SOURCE DATA
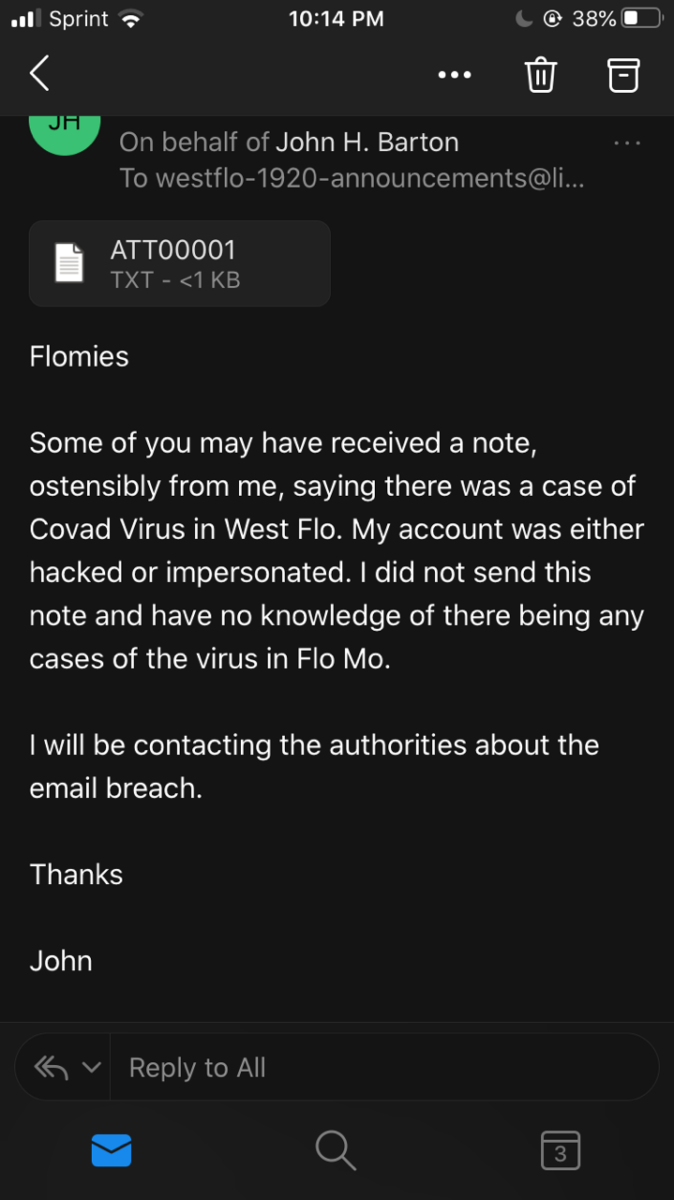Open the three-dot options menu in header
This screenshot has width=674, height=1200.
coord(454,75)
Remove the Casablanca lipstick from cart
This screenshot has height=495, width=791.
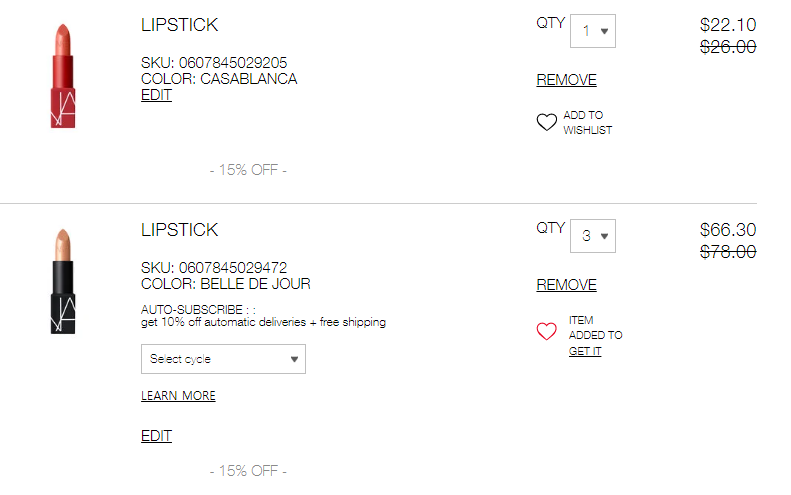click(566, 80)
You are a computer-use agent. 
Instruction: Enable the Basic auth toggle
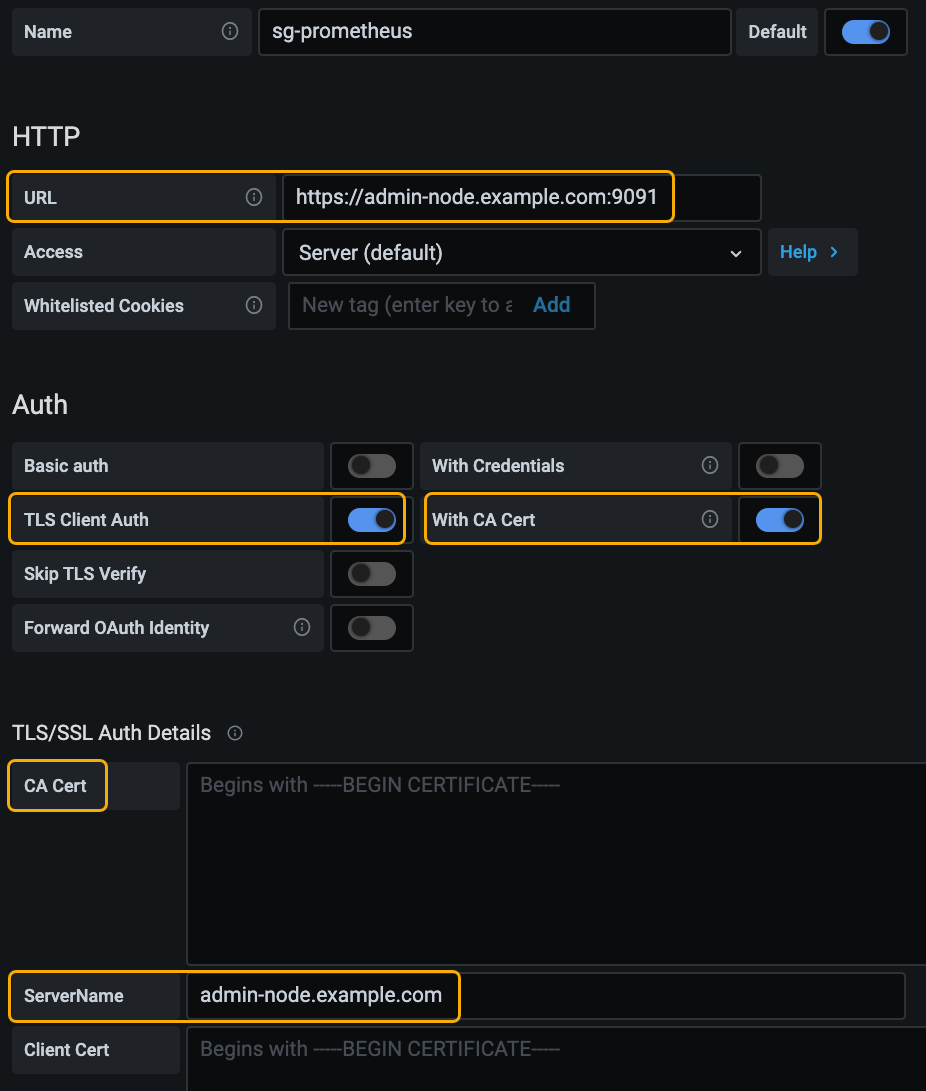pyautogui.click(x=371, y=466)
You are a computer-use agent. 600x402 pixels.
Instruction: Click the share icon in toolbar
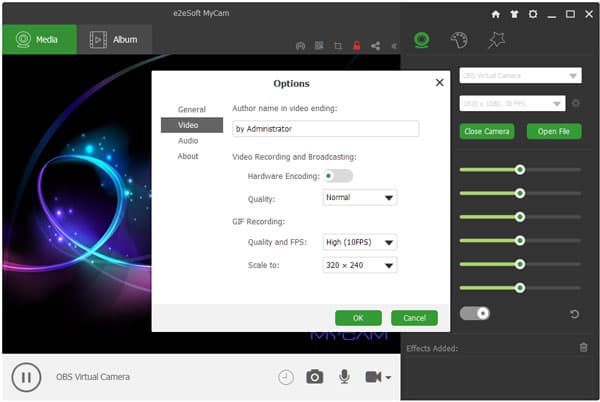376,45
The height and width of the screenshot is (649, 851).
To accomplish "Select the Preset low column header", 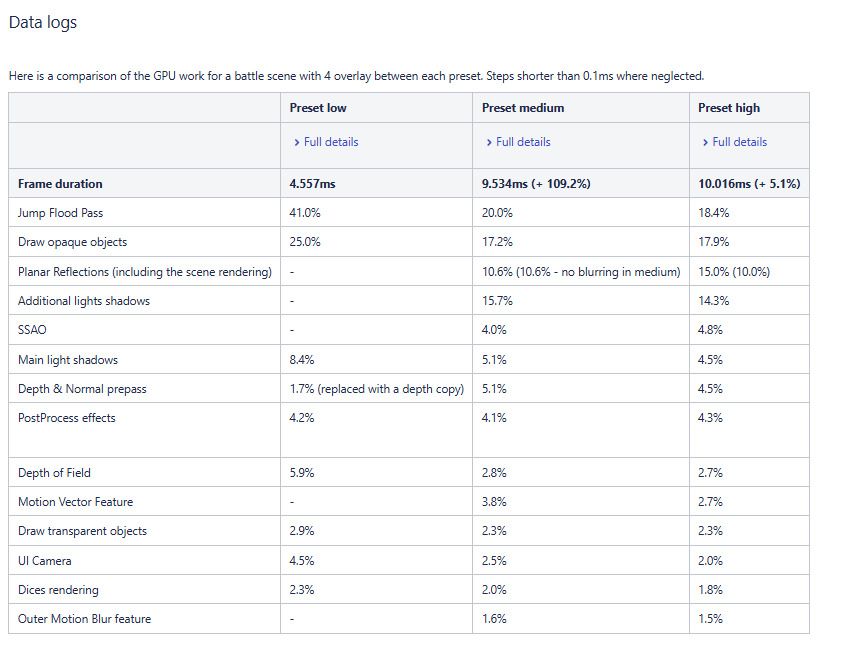I will [x=320, y=107].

WHAT IS ASKED
Transcribe the data from its start through the line that contains "pyautogui.click(x=371, y=466)", including that line, and leave the pictures out of your answer.

EXERCISE OUTPUT
Open the three-dot options menu in header
This screenshot has width=674, height=1200.
coord(454,75)
Remove the Casablanca lipstick from cart
This screenshot has height=495, width=791.
click(566, 80)
You are a computer-use agent. 
Instruction: Enable the Basic auth toggle
pyautogui.click(x=371, y=466)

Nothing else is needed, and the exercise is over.